The one patient who ended up in the ER
A 40-year-old man, 0.45 mg/kg cohort
He had premature coronary artery disease and was on the maximum dose of two oral cholesterol drugs (atorvastatin 80 mg, ezetimibe 10 mg). He also had a history of acid reflux and a sliding hiatal hernia — a stomach that occasionally slips up through the diaphragm.
He received 42 mg of total RNA on Day 1, with only a mild headache during the infusion. On Day 12 he developed an unrelated Grade 2 respiratory tract infection. On Day 16 he woke up choking. Acutely short of breath, pale, sweaty, blue around the lips. At the emergency room a chest X-ray showed a cloudy patch in his right lung; a CT scan ruled out a pulmonary embolism.
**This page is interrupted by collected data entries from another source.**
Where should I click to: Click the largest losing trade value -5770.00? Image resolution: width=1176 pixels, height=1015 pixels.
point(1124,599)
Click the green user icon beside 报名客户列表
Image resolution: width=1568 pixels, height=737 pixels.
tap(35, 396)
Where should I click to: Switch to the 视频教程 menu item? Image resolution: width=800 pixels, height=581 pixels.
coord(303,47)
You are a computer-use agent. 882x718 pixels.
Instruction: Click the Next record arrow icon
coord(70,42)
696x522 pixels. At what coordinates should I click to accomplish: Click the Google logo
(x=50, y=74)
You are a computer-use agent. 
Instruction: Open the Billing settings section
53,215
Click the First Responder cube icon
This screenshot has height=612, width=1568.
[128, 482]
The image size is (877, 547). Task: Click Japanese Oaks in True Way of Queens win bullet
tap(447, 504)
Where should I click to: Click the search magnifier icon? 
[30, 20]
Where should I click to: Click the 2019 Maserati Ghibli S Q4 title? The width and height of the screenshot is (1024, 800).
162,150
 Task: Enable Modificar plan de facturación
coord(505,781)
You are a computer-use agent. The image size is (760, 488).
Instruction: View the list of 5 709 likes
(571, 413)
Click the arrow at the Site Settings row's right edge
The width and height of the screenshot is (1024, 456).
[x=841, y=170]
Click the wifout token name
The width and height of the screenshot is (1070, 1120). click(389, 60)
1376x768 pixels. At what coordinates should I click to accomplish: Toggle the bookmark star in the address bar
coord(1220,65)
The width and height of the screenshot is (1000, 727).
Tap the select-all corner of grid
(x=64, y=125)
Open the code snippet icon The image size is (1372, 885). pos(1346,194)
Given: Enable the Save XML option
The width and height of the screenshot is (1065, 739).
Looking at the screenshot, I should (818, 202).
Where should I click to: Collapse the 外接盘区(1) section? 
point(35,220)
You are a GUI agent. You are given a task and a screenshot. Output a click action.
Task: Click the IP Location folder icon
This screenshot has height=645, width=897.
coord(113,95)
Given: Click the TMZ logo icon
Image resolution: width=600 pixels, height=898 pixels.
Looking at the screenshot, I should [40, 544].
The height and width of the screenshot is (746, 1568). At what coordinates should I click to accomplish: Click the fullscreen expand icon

He was treated for aspiration pneumonitis — the lung injury that follows when stomach contents come up at night and are inhaled — with a bronchodilator, steroids, antibiotics (including amoxicillin), oxygen, IV fluids, prophylactic anticoagulant, and stomach-acid suppression. He improved rapidly overnight and went home the next day on oral antibiotics. The acute event resolved quickly; residual Grade 1 symptoms fully cleared by Day 40.
The investigator graded the event as Grade 3 and judged it not related to VERVE-102 — consistent with the patient's pre-existing reflux and hernia. It is the only serious adverse event described in detail in the trial's supplementary appendix.
Everyone else
Every adverse event the investigators judged related to VERVE-102, across all 35 patients. The most common is "infusion-related reaction" (fever, chills, or mild discomfort during the four-hour drip). Almost everything else is a single patient — only fatigue shows up twice.
Each column is dose in mg/kg with cohort size. MedDRA v26.1; events with onset after VERVE-102 infusion. Source: Table S2, NEJM Heart-2 Supplementary Appendix.
The catch
The permanence of this drug is also a substantial issue. The edit is one-and-done by design. Once a patient is dosed, their PCSK9 gene is broken in their liver cells for life. The same property that makes a single infusion enough is the same property that means if something goes wrong, there is no easy undo.
The risk is not cholesterol starvation. The drug does not stop the body from making cholesterol or shipping LDL to cells. PCSK9 is the protein that normally tells the liver to destroy its own LDL receptors. Break PCSK9, and those receptors stay on the surface, and the liver pulls more LDL out of the blood. Production continues. Delivery continues. The clearance rate just goes up. Repatha and Praluent, the PCSK9 antibodies that have been on the market for years, have driven LDL into single digits without obvious trouble, and people born with naturally broken PCSK9 look healthy. The biology is well-trodden.
The real long-tail risk is somewhat subtler. It is that PCSK9 might do something else in the body we have not yet figured out, and a patient who has it edited out at fifty might quietly differ from one who was born without it. If that kind of safety problem shows up in five years, it is going to show up in the patients whose PCSK9 gene is already broken. Phase 2 and Phase 3 will start to tell us whether that risk is theoretical or real.